3. Point Tracking from the Perception Test: This measures a model's ability to continuously track a point through sequences, indicative of its dynamic scene understanding.
4. Object Tracking in the Waymo Open Dataset: Evaluates the model's capacitation to follow objects through occlusions and diverse environmental conditions.
5. Depth Estimation in ScanNet: Provides a relevant test ground for evaluating spatial reasoning and monocular depth prediction capabilities.

The paper establishes that video-centric models, particularly those not guided by language labels, surpass traditional image models (e.g., DinoV2, SigLIP) in these settings. Interestingly, while language supervision based models like VideoPrism shine in semantic tasks, they falter in the physical representation tasks emphasized in this paper. The authors demonstrate through frozen-feature evaluations and finetuning scenarios that as model size increases, particularly in the range of 2B to 22B parameters, performance consistently improves across the board—evidencing robust scaling.

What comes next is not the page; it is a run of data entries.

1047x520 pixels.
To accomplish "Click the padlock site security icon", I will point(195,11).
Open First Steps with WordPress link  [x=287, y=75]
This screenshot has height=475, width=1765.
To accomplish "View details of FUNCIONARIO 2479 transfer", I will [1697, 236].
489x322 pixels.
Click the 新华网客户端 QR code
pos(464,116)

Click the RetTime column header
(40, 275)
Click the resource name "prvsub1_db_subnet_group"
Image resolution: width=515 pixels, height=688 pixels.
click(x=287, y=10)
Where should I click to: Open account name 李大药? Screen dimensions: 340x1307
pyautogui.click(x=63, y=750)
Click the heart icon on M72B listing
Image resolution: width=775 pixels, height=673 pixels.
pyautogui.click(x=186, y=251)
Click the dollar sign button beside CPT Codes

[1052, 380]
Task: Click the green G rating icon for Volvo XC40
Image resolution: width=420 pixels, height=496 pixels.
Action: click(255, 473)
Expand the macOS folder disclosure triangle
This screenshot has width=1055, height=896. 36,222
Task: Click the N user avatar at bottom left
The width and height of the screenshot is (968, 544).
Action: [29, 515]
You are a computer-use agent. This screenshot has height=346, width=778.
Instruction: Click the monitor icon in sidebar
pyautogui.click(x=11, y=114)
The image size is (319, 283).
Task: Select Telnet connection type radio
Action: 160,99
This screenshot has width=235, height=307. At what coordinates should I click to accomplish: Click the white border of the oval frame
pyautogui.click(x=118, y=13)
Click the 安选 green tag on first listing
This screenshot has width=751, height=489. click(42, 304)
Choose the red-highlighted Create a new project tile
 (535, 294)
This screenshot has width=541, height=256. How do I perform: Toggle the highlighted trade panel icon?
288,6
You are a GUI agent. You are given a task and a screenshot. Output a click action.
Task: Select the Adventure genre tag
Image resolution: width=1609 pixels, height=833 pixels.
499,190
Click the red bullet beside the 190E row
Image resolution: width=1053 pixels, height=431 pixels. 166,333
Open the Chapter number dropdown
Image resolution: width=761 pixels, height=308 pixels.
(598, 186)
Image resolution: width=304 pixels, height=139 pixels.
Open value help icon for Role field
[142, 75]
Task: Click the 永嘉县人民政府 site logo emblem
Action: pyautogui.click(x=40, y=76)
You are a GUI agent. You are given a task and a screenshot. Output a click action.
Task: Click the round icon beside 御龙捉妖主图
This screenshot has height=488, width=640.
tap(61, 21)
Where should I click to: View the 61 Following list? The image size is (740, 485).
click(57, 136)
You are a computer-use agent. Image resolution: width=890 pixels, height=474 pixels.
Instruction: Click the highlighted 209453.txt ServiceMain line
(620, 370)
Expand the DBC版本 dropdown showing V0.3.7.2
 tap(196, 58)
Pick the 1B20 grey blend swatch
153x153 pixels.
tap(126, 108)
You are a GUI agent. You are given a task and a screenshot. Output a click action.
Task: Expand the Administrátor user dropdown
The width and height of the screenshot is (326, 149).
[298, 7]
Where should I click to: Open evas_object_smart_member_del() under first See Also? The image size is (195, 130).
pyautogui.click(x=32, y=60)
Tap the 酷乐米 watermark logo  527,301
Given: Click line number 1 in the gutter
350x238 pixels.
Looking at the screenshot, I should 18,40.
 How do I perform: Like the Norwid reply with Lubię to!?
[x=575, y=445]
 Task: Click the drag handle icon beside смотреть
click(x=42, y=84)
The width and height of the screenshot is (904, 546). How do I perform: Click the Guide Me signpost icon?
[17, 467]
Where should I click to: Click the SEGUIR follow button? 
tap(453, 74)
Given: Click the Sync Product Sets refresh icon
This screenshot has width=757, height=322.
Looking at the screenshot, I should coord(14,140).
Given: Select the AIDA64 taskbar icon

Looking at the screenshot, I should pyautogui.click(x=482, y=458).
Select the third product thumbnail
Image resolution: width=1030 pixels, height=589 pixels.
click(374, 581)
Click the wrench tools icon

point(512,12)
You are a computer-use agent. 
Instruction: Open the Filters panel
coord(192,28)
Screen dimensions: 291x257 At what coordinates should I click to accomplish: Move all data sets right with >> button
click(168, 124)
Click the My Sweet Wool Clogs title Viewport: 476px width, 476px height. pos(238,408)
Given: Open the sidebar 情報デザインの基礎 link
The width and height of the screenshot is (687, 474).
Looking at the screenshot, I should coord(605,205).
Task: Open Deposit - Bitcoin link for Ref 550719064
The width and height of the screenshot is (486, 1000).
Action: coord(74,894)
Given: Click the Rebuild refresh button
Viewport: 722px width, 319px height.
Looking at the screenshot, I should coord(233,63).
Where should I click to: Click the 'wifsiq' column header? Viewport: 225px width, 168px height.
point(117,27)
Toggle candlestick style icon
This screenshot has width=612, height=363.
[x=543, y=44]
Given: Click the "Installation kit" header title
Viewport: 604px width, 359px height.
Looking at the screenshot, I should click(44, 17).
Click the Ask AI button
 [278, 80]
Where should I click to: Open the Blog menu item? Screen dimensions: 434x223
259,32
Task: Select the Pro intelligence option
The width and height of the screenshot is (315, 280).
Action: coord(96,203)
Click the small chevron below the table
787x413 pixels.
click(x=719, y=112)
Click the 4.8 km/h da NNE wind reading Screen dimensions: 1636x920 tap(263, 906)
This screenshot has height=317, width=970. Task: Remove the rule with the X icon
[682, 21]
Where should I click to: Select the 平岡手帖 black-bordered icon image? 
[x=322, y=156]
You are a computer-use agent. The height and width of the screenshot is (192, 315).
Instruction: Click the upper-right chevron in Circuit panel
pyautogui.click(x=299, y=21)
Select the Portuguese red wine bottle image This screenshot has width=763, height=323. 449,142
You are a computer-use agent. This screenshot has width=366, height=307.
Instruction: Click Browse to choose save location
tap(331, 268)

Contributions and Implications

The research contributions are multifold:

• It challenges the prevailing assumption that MAE does not scale efficiently by providing empirical evidence to the contrary with trained models up to 22B parameters.
• Introduces the 4DS model family that aims to be a new resource for researchers focused on video representation learning.
• Effectively positions video self-supervised learning as a significant frontier, potentially shaping future AI applications concerning navigation, robotics, and video analytics.

From a theoretical perspective, these findings question whether the domain should re-evaluate the centrality of LLMs in situations where spatio-temporal understanding is key. Practically, the implications touch upon enhancing autonomous systems' abilities to interpret and react in real-time environments without exhaustive labeling and semantic datasets.

Future Directions

Future inquiries may involve iterating on the simple MAE framework to incorporate other advanced masking strategies, noise robustness, and training efficiencies that could even more significantly leverage vast video data. More exhaustive exploration regarding the optimal decoder-encoder configurations or even external memory mechanisms might also offer depth to this promising field of paper. Such advancements could bridge the capabilities of self-supervised learning in video, closing the performance gap with language and meaning-centered approaches, and inaugurate a transition toward genuinely intuitive machine vision.